I guess this is what you mean by it all boiling down to “individual decision.” I think I understand that idea, but, since you and I clearly decide differently, I wonder by what criteria we each make our respective decisions. My criteria are a blend of reason, science, and the fact that my formative years were steeped in denial of Jesus as anything but a Jew like myself. I am willing to question this last element of my conditioned thinking, but I am having a hard time with the first two.
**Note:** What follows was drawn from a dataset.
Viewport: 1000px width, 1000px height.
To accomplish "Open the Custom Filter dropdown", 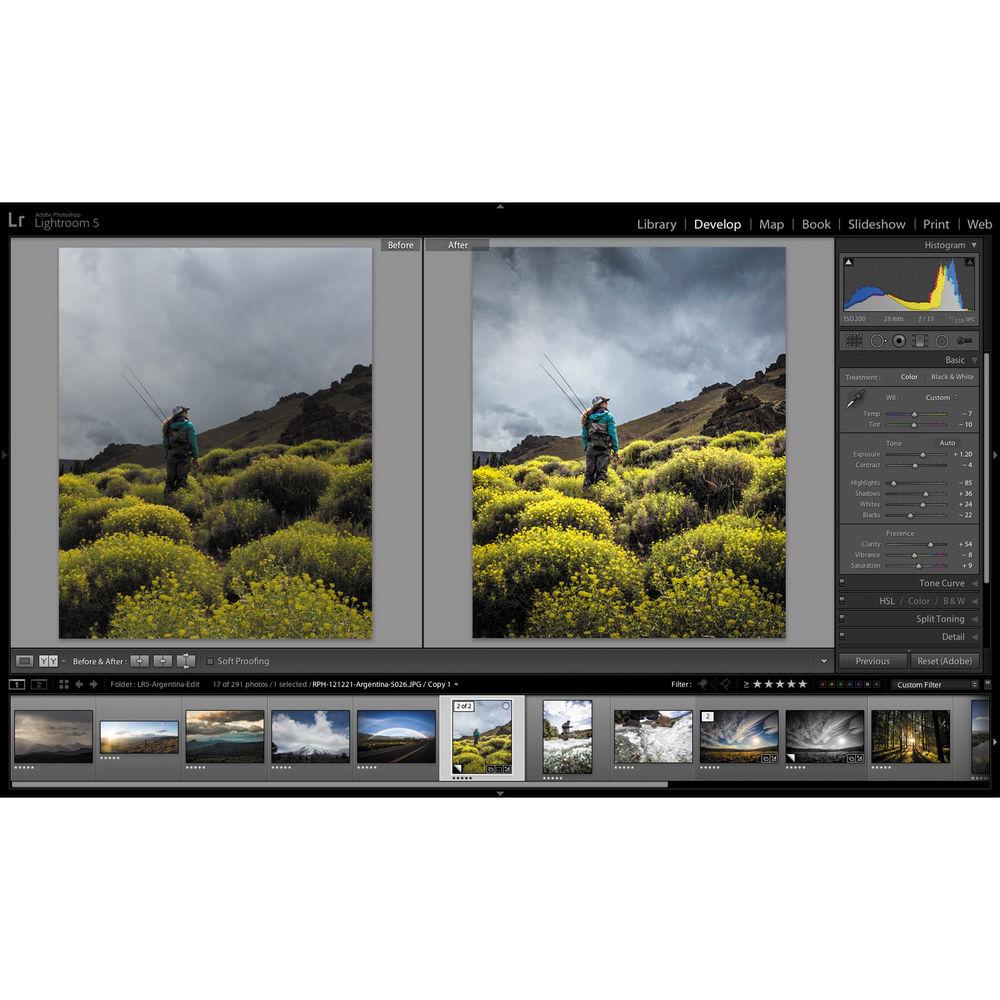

When you opt to speak in theological language, however, I am right there with you. The story of the resurrection is a narrative affirming that the Powers then and now can not defeat the way of God, the way of nonviolent confrontation in the pursuit of justice, compassion, humility, love, and peace. This is deep magic, requiring an alchemical transformation of the human ego from fear to love. And that to me is what religion is: not science but alchemy. Not the literal transformation of lead into gold which, like the bodily resurrection and ascension of Jesus violate the laws of physics, but the psycho-spiritual transformation of the alienated and fearful ego into the integrated, loving, and courageous Self.
As for the resurrection being a delusion, hoax, or mistake, I did not mean to imply this at all. I find these options offensive, reductionist, and shallow. This is like people who say to me, as one who does not believe Jesus is the Christ, “Then you must believe he was a liar.” How shallow that thinking is. Either Jesus is a literalist or a liar? Are these really the only options people of faith are offered? When these people read “I and the Father are one,” they read it as if Jesus were a mathematician rather than a prophet and a poet. That is so sad, and speaks poorly of their religious education.
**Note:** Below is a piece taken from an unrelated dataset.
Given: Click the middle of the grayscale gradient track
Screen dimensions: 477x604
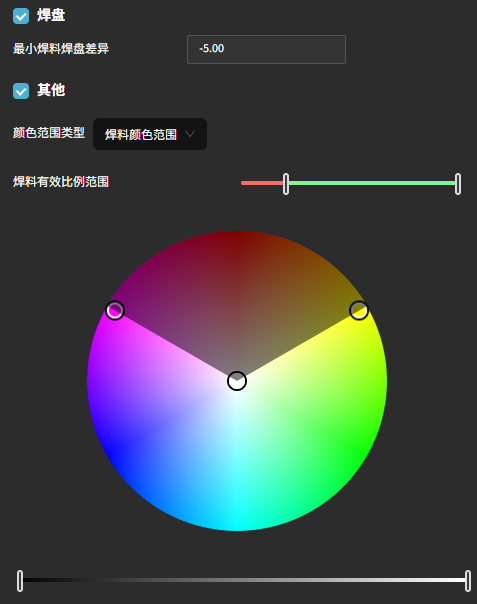Looking at the screenshot, I should [244, 580].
What I intended to ask you was this, Why do we need the resurrection to hallow anything? Why aren’t the life, teaching, and forgiveness-filled death of Jesus enough? Why isn’t the mythic understanding of the resurrection, the notion that the Way of the Jesus transcends the death of Jesus and any who follow him, enough?
I realize this is taking us very far off topic, and you may choose to ignore all this and get back to our text, but I find your answers so interesting that I just want to hear more.